→ Exercise
In the book reviews, who does the reviewer recommend the novel about Werther to?

→ Given text
────────────────────────────────────────
And speaking of, this is not a novel about love. It IS totally and completely about obsession. Because Werther is no Romeo and Lotte is no Juliet. And although he states many times that there is something below the surface in her behavior, I firmly believe that Lotte did not give a damn about him and she was just flattering herself that somebody likes her.

I also believe that Werther was completely delusional and annoyingly so. I have, indeed, met people who read so much more in their chosen ones’ behavior than there is. It is another rather obvious fact of life. In cases of unrequited love, they still attribute a lot of their own feelings to the object of their affections. There is none, as everyone else can see that. This is how I see Lotte’s treatment of Werther.

And more so, I found it quite annoying to read his romantic, overly-idealistic view of her. “Oh, she is cutting bread! I am in love!!!” Of course, it is different to judge romantic notions in that time period and in modern literature, but that does not mean that Werther was not sugar-coating the situation and Lotte, as a person.

Whereas, I, as the reader, found her to be very disagreeable, careless and even cruel. While Werther was obsessed to the point of becoming a stalker, kissing letters, guns, flowers and so on, she was just a childish coquette, who really did not care about anything but indulging her desire to be adored and worshiped.

Not to mention that the book gives the entirely wrong lesson about how to react in case of unrequited love.

In many of the other reviews I saw a poem by Thackeray about this book. It is VERY spoilery, so I suggest you only read it after you have read the book. It is hilarious.

I recommend this book to: the lovesick, the Emo teenagers and the overly dramatic.

“Crazy Rich Asians” by Kevin Kwan


(Author: Kevin Kwan) + (Year: 2013) + (Goodreads)

(Around the World: Singapore)


When I saw the title of this book, I was interested but not totally sold on it. I wasn’t sure what to prepare myself for, especially in terms of the seriousness of the book. By that I mean that I was not sure to what extent it will satisfy my need to learn about this culture by reading about it.

However, Crazy Rich Asians is a total success in terms of representation of Singaporean culture. It does so much to explain so many habits, traditions and facts about the country as a whole and its citizens, that I received an abundance of information. Not only that, but it was a great opportunity to learn about everything from food to history.

About the book itself, Crazy Rich Asians was both serious and also very fun at times. Ultimately, it was a love story, but one that is very foreign to my culture and understanding. I know more or less how life and relationships go in Europe, I can assume what they look like in the States, I have studied the culture of the Turkic countries up to the wedding and funeral traditions, but Southeast Asia is a completely different place. That part of the world is very much unknown to me and soaked in so much tradition, which is both hard to grasp and entirely fascinating, sometimes not in a positive light (i.e. I believe that people should marry out of love, not out of need for a social status, which in all fairness exists in other places of the world too, but it abides by different rules than the ones shown in Crazy Rich Asians).
────────────────────────────────────────
→ Data extract
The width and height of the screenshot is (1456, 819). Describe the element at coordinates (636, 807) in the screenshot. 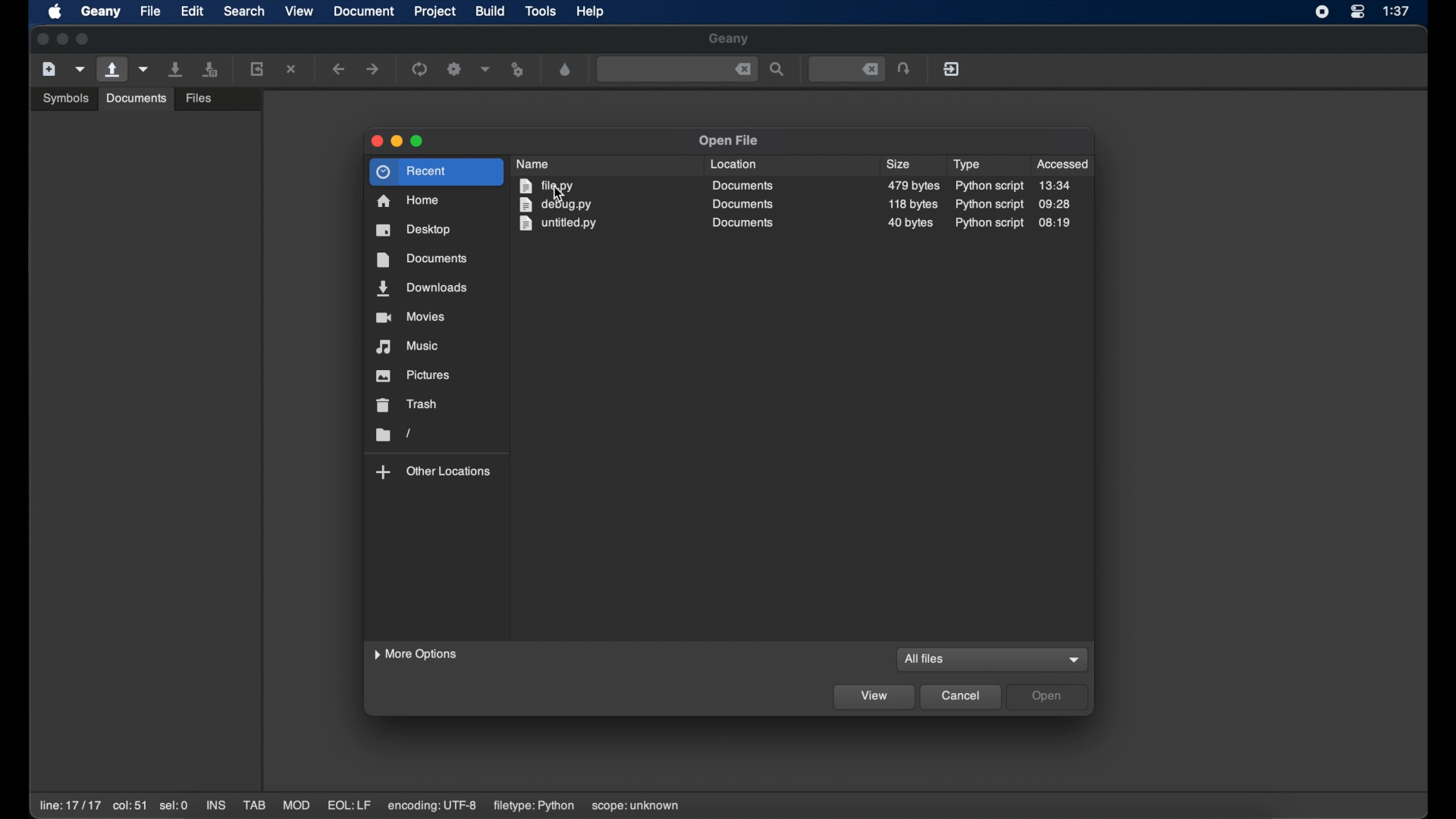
────────────────────────────────────────
→ Exercise response
The lovesick, the Emo teenagers and the overly dramatic.